From the depletion article, reproduce word for word the passage starting at "Depletion, for both" and ending at "drilling, or felling.".

*Given text*
^^^^^^^^^^^^^^^^
= Depletion (accounting) =

Reduction of the quantity of natural resources

Depletion is an accounting and tax concept used most often in the mining, timber, and petroleum industries. It is similar to depreciation in that it is a cost recovery system for accounting and tax reporting: "The depletion deduction" allows an owner or operator to account for the reduction of a product's reserves.

==Types of depletion==
For tax purposes, the two types of depletion are percentage depletion and cost depletion.

For mineral property, the method leading to the largest deduction is generally used. For standing timber, use of the cost depletion method is required.

Depletion, for both accounting purposes and United States tax purposes, is a method of recording the gradual expense or use of natural resources over time. Depletion is the using up of natural resources by mining, quarrying, drilling, or felling.

According to the IRS Newswire, over 50 percent of oil and gas extraction businesses use cost depletion to figure their depletion deduction. Mineral property includes oil and gas wells, mines, and other natural resource deposits (including geothermal deposits). For that purpose, property is each separate interest businesses own in each mineral deposit in each separate tract or parcel of land. Businesses can treat two or more separate interests as one property or as separate properties.
===Percentage depletion===
To figure percentage depletion, a certain percentage, specified for each mineral, is multiplied by gross income from the property during the tax year. The rates to be used and other conditions and qualifications for oil and gas wells are discussed below under Independent Producers and Royalty Owners and under Natural Gas Wells. Rates and other rules for percentage depletion of other specific minerals are found later in Mines and Geothermal Deposits.
^^^^^^^^^^^^^^^^
*Data records*
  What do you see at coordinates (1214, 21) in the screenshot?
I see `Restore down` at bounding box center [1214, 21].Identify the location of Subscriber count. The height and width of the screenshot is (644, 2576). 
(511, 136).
^^^^^^^^^^^^^^^^
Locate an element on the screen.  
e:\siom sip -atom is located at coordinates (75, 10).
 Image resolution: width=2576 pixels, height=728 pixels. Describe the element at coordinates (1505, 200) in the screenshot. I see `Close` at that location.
^^^^^^^^^^^^^^^^
*Output below*
Depletion, for both accounting purposes and United States tax purposes, is a method of recording the gradual expense or use of natural resources over time. Depletion is the using up of natural resources by mining, quarrying, drilling, or felling.